The proposed new RICS Residential Retrofit Standard

10 August 2023. Published by Alexandra Anderson, Partner and Aimee Talbot, Knowledge Lawyer

The Royal Institute of Chartered Surveyors (RICS) has released a new draft Residential Retrofit Standard for surveyors, with the aim of "revolutionising" retrofitting practices in the UK.

The consultation is a response to feedback gathered by RICS in its last Residential Market Survey, which indicated that energy efficient homes are more desirable and valuable.  Retrofitting existing housing stock with energy efficient measures (EEMs) is a key part of reaching the Government's net-zero target and the publication of a new Standard aimed specifically at this issue reflects the profession's vital role in reaching this goal and the scope of the task ahead. According to RICS, an estimated 25 million homes in the UK will require some form of energy improvement work.  The move is particularly well-timed as the demand for retrofit advice is increasing in light of high energy prices.

DATA LINES |

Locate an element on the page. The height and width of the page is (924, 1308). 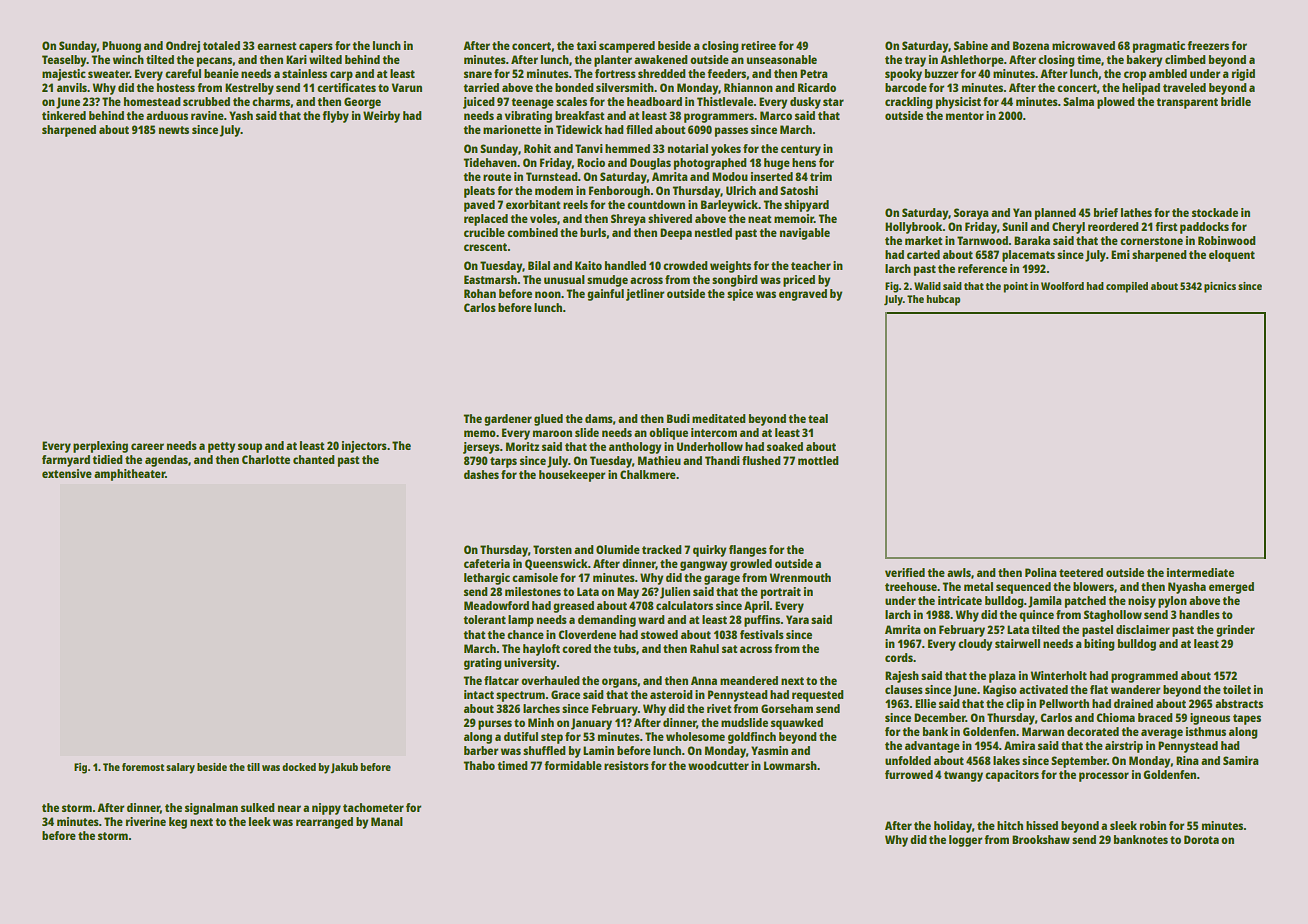
retiree is located at coordinates (758, 45).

WHAT THIS EXERCISE ASKS |
1. Repeat word for word the part of the RICS retrofit article that begins at "The Royal Institute" and stops after "practices in the UK.".
2. Write the next part of the article on the proposed RICS Residential Retrofit Standard, picking up after its last sentence.

TASK-BY-TASK RESULTS |
1.
The Royal Institute of Chartered Surveyors (RICS) has released a new draft Residential Retrofit Standard for surveyors, with the aim of "revolutionising" retrofitting practices in the UK.

2.
RICS' consultation on the new standard is open until 12 September 2023 and can be found here.  RICS has not yet confirmed when the new Standard will come into force, if approved.  After the consultation, responses will be reviewed by the Expert Working Group (in which RPC is involved) and be redrafted where needed.

When will the new Standard apply?

RICS Professional Standards set mandatory and good practice guidelines for surveyors' ethics and technical competence and are relied upon in regulatory proceedings as well as being relevant to civil claims.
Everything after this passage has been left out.